日本で個展活動を6年もやっていないと、ギャラリー事情もかなり変わっている。
以前はポートフォリオを持っていけば積極的に勧誘されたものだが、今はメールの返信もしないところも多い。このご時世、絵なんて簡単に売れない、という共通意識が業界にあるようで、先方も利益の望めそうな作家でない限り会おうとしない。
「ギャラリー街」のブランドもあった銀座だが、暇つぶしに画廊巡りをする老人も多く、作家がギャラリーに高い賃料を払っても、売り上げにはなかなかつながらない。そのような客の長話に疲れた若い作家が、銀座圏外のギャラリーに逃げるという現象も起きているようだ。
最近は格安のカフェギャラリーやレストランギャラリーが増えているのは興味深い。日本の経済自体が低迷しているので、ギャラリー賃料が高いと作家も活動していけないから、自然な流れだといえる。アートと経済は密接に関係しているのだ。
カフェギャラリーで作品が売れたらコミッションフィーが発生するが、作家とギャラリーとの信頼関係がより必須になっていることも見て取れた。
そういえばマイアミにも、カフェギャラリーが多かったな。飲み食いしながらアートを眺めるというのは向こうでは日常的らしい。
今やアートはわざわざ美術館や画廊で見るものではなく、積極的に生活に入っていかないと、とても生き残れないということだろう。

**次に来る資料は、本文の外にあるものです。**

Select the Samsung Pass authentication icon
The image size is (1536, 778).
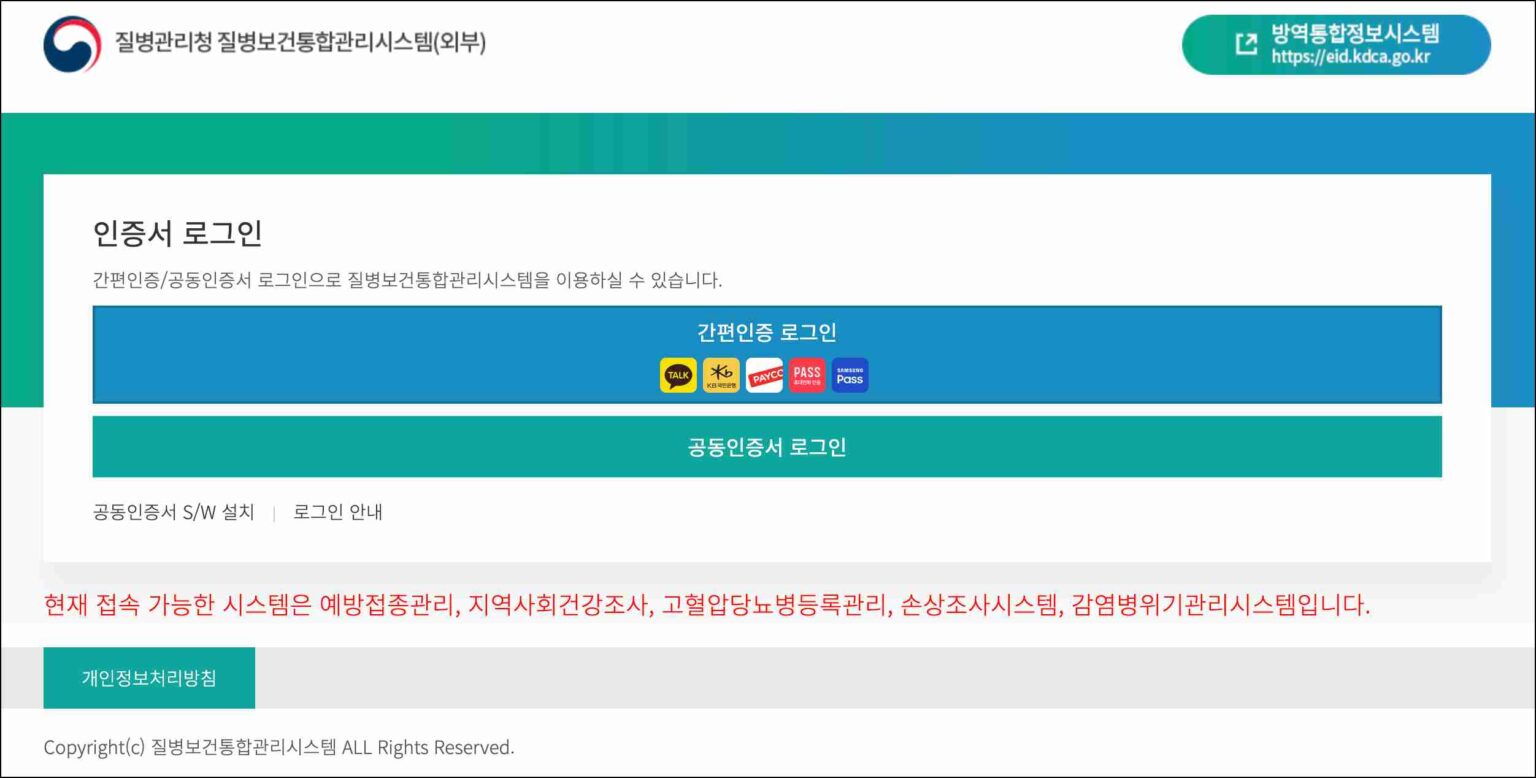click(850, 374)
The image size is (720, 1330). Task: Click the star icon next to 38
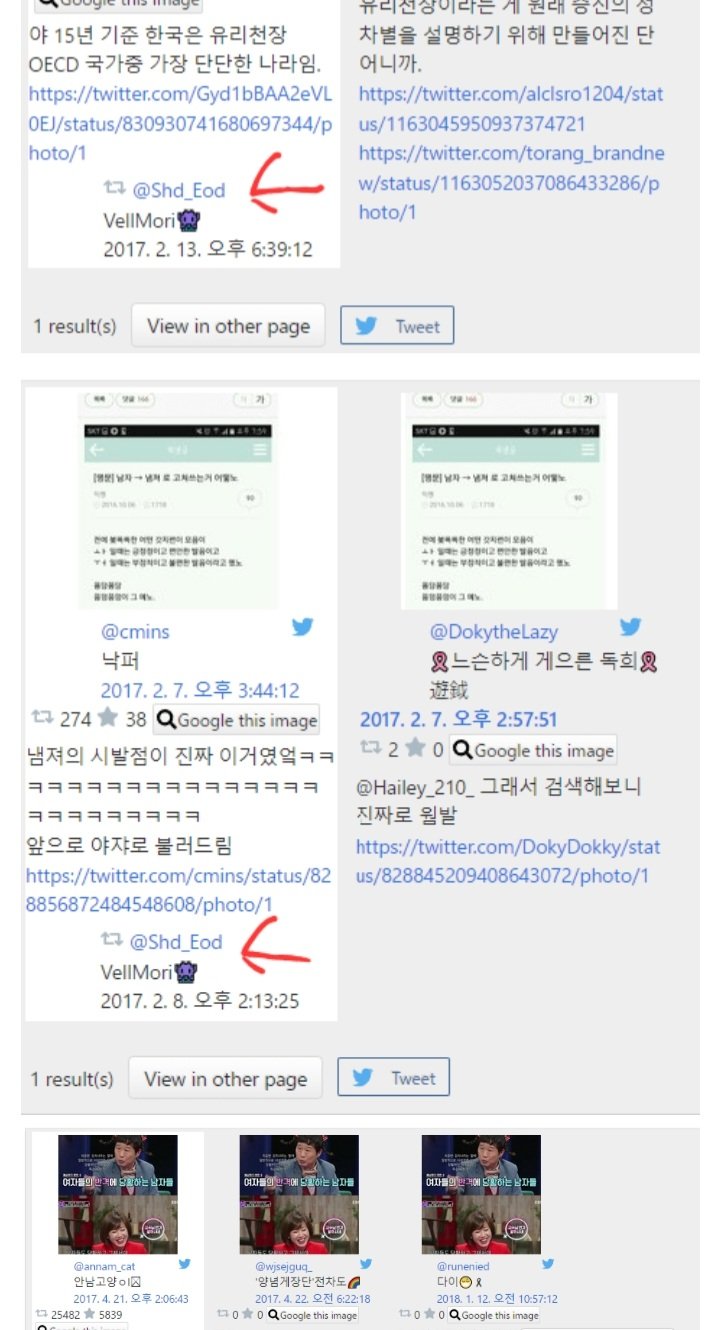(x=109, y=718)
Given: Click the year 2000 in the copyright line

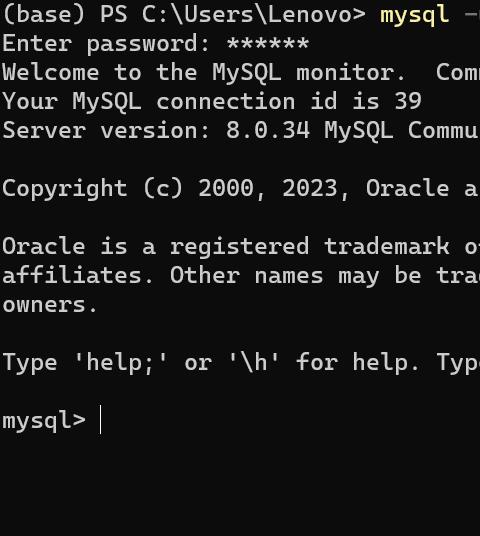Looking at the screenshot, I should 226,189.
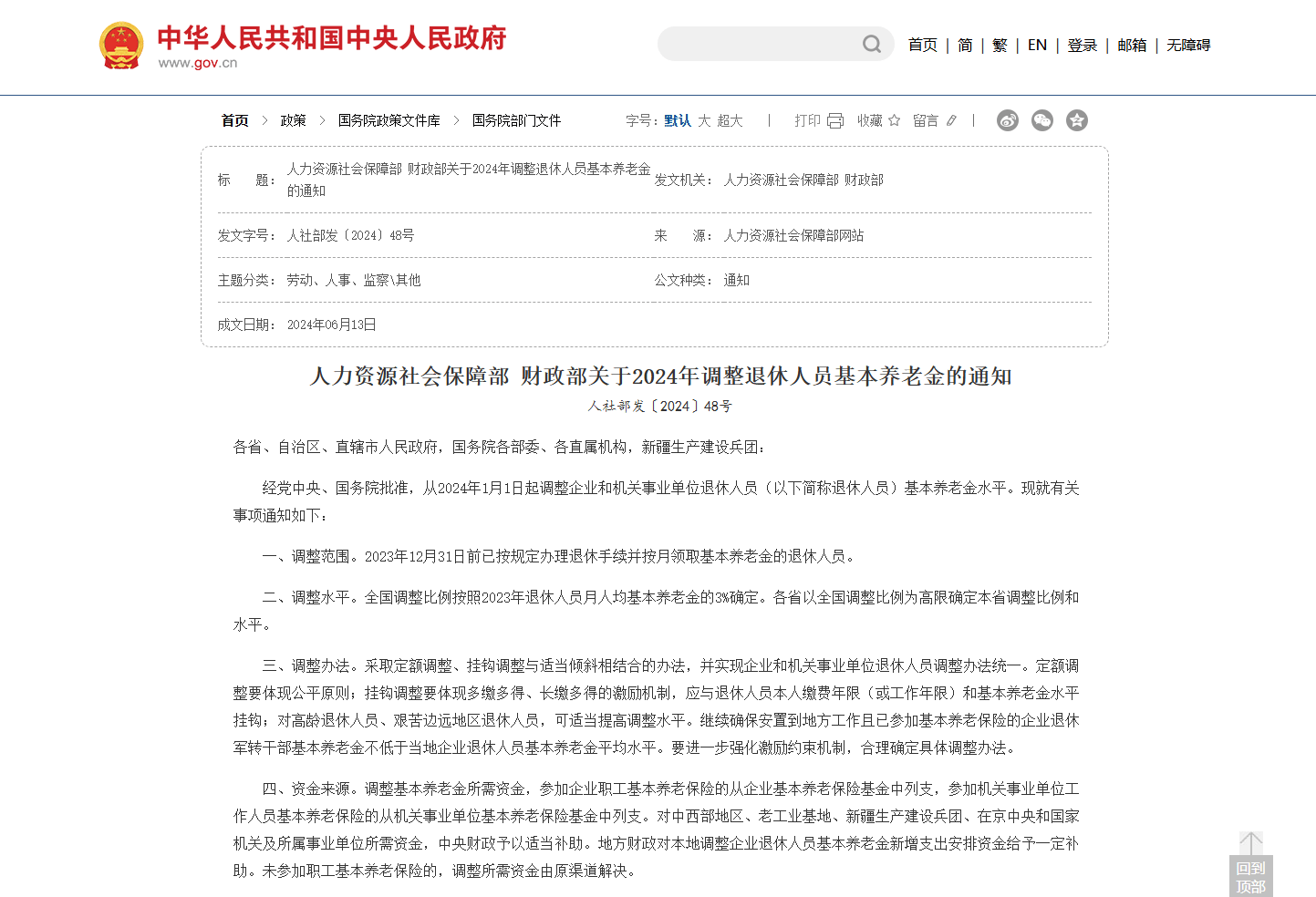Click the magnifier icon to search
Image resolution: width=1316 pixels, height=897 pixels.
tap(871, 44)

銀座の画廊は区画整理のための立ち退き要請があったり、業績不振で閉廊するところも多く、生き残りに必死だ。何も考えずに、ただ仲間と共にアートを楽しんだ頃が懐かしい。でもそんな悠々閑閑としたことは言っていられない。
今、日本のアートマーケットの主流になっているのは、古くから愛されている美人画、親しみやすいフワフワ系のイラスト、ビビッドなポップアートあたりだろうか。それは日本人である私たちの辿ってきた歴史と深く関係しているのだろう。だからって安易にレッドオーシャンに飛び込むような、浅はかなことはしないけど。
デザフェスでも感じたが、今の若い世代は、私たちの世代よりもアートが身近にある。今はインターネットで、世界中のアートやカルチャーに触れる機会も多いからか、まるで呼吸をするかのように感じたり作ったりし、アートを自身のアイコンとして活用展開し、知名度を上げる作家もいる。誰もが自己主張できるSNS時代ならではの売り方だ。そんな彼らには、どことなく浮遊感があり、確固たる自分の軸を探して彷徨っているかのようにも見えた。
雑誌のインタビューなどを読みあっさってみても、皆この激動の時代を生きるのに必死だ。有名になった人もそうでない人も迷っている。自分の考えを発信していかないと埋もれてしまう焦燥感があるのかもしれない。でも皆が納得する答えというのは、なかなか見ない。まあね、いろんな人がいるから。10年前よりもその傾向は甚だしいかな。色々な人が、より声を大きくして、言いたいこと言っている。私たちはそれを聞いて、共感したり気づきを得たり….それだけだ。
でも世界的な舞台で生き抜いてきた人の主張は説得力があり私に気づきを与える。現状打破の鍵を与えてくれるかもしれない。
今日伺ったギャラリーでデジタルアートにお金がかかることを話したら、オーナーさんに「それならデジタルやめて手で描きなさいよ!」と言われたのが、とても爽やかに聞こえた。そうだな。手描きでもいいかも。あまりきれいに描けないかもしれないけど、絵の具やマチエルの質感が素直に出るだろう。それもいいかもな。
そもそもデジタル、とか、エモーションとかって、今までのようにこだわっていく必要はあるのだろうか、と一度考えてみて、やっていることは間違っていない、と思った。少なくともエモーションは、昭和時代の根っこだから(私の根っこかもしれないけど)。スピリチュアルであること、感性を研ぎ澄ませ人の心を感じることができるのは、今の若い世代にはない強みだと私は思っている。
ただもう一歩、もっとビビッドに、人の印象に残れないかな。
完成度を上げる過程で描き込む作業が、固定観念を埋め込んでいる気がする。もう一歩、時代に近づくために、理屈を捉えず、もっと大きな空気感をとらえるよう意識をシフトしていきたい。